Twitter removed the post, but not before the rumor mill picked up the erroneous idea that fewer than 10,000 people have died of COVID-19 and that the rest of the fatalities were because those people were already old or in bad health, Forbes reported. Actual infectious disease experts are desperately tried to weigh in with credible interpretations. “Another day, another misinterpretation going ‘viral,’” tweeted Anirban Maitra, a Houston-based respiratory physician and professor of pathology at MD Cancer Center.
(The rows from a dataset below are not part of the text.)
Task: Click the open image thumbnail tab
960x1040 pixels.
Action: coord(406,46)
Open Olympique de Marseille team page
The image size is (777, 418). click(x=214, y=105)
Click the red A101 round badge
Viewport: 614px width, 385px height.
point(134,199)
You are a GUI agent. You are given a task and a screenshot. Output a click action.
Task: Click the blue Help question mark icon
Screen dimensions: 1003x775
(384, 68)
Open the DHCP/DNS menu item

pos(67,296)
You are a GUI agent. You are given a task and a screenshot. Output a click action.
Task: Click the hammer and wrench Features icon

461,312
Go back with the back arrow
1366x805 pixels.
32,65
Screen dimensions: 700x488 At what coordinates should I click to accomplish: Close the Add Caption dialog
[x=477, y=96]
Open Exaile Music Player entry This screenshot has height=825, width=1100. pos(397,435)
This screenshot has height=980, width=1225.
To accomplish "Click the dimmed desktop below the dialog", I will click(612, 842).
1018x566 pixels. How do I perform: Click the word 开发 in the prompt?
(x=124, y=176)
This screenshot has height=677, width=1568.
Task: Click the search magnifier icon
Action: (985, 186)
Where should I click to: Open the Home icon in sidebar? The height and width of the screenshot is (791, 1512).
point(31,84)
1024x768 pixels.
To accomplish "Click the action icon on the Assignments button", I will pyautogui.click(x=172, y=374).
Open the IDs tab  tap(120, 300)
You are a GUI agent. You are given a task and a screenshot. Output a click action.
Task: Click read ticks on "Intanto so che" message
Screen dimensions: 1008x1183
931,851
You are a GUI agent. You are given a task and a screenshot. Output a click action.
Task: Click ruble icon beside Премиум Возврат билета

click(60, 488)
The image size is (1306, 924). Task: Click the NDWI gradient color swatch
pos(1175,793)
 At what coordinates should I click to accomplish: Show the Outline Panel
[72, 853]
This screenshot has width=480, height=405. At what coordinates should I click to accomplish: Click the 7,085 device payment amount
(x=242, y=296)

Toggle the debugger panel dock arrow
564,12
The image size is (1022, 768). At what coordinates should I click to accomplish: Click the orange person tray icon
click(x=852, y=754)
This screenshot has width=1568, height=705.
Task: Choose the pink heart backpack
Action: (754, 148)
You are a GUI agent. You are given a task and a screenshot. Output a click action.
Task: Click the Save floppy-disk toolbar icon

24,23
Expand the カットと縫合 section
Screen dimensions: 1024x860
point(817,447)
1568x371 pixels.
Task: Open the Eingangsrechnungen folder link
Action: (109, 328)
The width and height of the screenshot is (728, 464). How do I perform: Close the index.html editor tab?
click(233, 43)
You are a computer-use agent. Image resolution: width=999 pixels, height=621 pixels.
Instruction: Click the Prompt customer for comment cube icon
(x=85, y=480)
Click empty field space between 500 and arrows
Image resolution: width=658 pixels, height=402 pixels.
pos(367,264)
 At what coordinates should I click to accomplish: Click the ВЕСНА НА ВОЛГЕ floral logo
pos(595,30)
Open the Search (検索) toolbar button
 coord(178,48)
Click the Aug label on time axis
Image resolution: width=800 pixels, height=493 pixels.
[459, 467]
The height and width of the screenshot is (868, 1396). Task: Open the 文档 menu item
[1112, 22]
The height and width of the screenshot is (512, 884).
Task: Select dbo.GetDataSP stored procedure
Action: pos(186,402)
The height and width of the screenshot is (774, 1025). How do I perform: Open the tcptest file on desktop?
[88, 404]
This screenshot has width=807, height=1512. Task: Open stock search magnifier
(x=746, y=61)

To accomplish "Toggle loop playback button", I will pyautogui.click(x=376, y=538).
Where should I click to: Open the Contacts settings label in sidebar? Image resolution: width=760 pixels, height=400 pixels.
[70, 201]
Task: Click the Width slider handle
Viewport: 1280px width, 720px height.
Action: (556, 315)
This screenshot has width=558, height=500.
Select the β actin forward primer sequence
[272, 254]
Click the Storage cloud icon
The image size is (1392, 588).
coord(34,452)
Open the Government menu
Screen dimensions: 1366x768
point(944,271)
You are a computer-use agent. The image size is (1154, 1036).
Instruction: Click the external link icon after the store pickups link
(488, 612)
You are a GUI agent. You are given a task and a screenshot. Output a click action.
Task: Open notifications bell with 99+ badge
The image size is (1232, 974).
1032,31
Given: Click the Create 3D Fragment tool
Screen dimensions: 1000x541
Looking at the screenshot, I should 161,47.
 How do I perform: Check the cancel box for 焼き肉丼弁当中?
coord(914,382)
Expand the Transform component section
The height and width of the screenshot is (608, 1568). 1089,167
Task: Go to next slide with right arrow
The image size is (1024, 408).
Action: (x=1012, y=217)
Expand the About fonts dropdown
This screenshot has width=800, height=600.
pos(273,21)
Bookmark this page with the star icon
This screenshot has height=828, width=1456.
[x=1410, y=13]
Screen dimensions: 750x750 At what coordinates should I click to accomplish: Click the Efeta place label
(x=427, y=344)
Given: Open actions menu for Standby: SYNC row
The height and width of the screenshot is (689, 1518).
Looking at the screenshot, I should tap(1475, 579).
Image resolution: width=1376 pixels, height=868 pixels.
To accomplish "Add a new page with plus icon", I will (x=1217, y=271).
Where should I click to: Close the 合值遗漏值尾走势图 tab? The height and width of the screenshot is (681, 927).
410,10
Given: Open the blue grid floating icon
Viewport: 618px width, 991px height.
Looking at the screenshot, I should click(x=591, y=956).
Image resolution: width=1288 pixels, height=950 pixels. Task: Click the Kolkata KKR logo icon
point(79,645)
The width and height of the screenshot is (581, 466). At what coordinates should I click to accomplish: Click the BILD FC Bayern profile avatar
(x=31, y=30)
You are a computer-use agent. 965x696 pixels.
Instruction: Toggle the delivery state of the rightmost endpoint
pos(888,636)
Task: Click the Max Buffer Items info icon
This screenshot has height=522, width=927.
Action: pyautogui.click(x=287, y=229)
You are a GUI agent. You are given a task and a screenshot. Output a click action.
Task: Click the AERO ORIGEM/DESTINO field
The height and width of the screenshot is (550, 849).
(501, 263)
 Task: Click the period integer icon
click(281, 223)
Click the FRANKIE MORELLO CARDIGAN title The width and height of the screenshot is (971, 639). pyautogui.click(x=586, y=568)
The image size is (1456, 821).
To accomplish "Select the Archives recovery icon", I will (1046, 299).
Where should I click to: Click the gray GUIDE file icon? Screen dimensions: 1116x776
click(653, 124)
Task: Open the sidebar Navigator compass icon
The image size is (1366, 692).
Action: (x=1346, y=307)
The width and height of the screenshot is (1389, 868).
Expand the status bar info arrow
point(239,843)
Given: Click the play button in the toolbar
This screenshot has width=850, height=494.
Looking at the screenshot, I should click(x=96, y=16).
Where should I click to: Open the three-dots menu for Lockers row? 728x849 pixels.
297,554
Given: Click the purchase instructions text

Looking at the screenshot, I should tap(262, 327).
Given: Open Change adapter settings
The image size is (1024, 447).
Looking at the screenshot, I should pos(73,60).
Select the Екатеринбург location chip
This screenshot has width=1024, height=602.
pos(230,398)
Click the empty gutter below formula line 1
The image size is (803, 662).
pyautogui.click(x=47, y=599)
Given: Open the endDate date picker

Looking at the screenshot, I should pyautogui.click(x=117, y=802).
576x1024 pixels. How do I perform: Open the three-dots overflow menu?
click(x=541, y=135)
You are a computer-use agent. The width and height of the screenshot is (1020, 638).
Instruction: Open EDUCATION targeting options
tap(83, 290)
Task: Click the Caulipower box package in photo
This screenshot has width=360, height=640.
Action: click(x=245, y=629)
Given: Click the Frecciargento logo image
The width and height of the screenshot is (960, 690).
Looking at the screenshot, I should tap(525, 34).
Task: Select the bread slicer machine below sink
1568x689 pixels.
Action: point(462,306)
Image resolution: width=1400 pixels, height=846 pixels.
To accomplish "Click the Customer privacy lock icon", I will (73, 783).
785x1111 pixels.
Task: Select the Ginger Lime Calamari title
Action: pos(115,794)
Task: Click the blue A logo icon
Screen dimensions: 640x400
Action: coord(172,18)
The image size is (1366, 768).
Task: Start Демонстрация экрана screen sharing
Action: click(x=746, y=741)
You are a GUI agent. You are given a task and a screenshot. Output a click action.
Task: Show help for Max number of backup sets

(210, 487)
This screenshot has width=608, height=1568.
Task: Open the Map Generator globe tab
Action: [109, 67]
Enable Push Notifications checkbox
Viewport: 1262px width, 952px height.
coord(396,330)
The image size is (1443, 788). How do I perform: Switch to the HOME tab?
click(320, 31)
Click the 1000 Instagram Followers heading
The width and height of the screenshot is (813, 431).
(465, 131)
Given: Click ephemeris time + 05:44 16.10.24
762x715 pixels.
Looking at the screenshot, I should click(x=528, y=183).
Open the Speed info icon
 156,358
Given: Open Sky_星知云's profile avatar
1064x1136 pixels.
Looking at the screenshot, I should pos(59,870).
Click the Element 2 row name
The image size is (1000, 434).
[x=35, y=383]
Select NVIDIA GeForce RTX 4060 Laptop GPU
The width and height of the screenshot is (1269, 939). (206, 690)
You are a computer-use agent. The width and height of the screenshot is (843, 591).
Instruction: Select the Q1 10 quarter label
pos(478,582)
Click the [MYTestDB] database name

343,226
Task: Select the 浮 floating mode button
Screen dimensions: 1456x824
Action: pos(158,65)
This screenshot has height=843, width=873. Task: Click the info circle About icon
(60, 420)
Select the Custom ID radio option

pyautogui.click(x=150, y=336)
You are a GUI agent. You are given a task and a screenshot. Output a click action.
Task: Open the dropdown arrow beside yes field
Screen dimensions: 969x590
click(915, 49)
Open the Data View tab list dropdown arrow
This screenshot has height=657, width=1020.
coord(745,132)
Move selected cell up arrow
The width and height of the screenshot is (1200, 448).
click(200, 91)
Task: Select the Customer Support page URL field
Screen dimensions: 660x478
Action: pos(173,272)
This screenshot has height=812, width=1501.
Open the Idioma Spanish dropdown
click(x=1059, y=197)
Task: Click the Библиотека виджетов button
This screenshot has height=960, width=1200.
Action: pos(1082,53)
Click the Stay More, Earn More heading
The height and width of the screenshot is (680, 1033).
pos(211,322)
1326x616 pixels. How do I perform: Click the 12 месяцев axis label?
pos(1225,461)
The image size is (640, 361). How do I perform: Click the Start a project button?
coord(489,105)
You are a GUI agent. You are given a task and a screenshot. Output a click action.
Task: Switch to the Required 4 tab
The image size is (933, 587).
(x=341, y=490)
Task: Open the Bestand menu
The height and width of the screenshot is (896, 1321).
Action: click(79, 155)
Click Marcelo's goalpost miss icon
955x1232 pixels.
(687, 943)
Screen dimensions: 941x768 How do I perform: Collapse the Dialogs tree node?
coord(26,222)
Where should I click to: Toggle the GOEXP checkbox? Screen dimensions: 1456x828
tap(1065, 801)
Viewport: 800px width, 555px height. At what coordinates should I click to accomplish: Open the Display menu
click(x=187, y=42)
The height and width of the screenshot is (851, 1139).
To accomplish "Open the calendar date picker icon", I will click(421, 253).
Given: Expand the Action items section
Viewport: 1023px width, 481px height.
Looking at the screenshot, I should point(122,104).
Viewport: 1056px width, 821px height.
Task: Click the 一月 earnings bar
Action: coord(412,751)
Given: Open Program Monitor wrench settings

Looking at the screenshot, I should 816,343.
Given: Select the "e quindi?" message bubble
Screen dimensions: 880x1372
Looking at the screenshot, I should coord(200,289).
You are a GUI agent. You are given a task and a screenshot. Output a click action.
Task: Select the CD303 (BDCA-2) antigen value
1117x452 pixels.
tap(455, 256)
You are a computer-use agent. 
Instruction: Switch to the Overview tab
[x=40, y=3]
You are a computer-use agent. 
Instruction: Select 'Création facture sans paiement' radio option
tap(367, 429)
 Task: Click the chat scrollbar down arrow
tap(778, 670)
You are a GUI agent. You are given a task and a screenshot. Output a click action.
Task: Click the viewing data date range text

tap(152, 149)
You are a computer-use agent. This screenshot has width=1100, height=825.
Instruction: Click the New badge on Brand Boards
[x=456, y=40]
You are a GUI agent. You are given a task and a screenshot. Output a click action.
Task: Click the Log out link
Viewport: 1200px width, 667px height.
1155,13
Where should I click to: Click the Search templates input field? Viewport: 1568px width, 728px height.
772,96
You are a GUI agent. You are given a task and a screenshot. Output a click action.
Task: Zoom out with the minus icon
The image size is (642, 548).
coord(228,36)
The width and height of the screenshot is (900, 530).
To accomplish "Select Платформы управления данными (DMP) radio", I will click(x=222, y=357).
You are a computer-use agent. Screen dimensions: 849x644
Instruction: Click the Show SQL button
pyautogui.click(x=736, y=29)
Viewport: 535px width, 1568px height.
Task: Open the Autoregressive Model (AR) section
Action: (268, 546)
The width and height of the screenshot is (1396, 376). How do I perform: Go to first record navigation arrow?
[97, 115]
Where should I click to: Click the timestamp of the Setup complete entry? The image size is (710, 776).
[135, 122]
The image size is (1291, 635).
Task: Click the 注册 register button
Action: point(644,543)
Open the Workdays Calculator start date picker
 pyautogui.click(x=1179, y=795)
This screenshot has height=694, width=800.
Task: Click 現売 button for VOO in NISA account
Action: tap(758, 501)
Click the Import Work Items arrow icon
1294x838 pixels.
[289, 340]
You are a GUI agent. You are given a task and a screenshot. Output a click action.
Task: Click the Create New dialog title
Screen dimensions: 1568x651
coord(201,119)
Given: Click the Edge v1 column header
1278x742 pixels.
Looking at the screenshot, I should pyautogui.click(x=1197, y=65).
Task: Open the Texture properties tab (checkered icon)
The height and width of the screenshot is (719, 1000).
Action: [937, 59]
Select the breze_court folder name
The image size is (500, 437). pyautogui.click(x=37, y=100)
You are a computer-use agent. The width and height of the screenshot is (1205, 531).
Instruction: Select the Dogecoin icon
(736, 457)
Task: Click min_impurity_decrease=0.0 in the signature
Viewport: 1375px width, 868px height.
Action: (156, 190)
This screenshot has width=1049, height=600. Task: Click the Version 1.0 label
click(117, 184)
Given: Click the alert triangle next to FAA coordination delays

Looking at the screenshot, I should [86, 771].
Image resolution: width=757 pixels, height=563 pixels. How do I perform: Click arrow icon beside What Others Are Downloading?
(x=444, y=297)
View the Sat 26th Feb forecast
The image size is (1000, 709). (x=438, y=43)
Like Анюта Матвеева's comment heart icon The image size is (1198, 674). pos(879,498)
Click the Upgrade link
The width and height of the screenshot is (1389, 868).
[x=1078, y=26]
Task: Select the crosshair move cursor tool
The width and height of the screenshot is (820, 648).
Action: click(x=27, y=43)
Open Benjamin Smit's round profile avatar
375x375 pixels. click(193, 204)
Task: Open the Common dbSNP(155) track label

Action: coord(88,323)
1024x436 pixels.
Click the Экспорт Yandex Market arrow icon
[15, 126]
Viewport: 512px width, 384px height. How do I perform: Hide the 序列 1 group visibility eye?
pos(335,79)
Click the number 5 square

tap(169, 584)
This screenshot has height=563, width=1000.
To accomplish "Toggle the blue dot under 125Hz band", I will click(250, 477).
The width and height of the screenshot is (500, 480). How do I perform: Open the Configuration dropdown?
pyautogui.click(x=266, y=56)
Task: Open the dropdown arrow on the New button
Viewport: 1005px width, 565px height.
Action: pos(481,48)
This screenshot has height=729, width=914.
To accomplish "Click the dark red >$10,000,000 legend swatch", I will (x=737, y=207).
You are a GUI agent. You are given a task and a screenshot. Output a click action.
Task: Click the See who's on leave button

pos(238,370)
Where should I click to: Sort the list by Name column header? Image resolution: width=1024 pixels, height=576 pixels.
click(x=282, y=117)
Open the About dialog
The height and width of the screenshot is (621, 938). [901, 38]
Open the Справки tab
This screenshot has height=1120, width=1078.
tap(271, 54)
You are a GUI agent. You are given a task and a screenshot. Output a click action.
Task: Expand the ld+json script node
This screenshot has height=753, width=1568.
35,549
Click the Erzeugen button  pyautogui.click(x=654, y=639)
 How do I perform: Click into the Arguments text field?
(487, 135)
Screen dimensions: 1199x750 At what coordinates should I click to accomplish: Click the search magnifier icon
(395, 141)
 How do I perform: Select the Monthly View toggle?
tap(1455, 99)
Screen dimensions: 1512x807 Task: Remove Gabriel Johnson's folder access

Maitra went on to explain the data, stating that tens of thousands of the comorbidities listed in the CDC data (such as respiratory illness) are a direct result of COVID-19. The thing is that preexisting conditions are not always serious and even chronic diseases are common — 60% of Americans have them — so the fact that most of the people who died of COVID-19 also had another condition is not exactly newsworthy, as far as this newsperson is concerned. Some of the preexisting conditions listed, according to experts, are super common. For context, obesity was listed as a preexisting condition for over 5,000 of the deaths, but over 40% of Americans are considered obese.

What does the CDC data actually tell us? That more people than usual are dying because of COVID-19. Most of the people who’ve died weren’t in perfect health when they died, a data point which should be surprising to no one.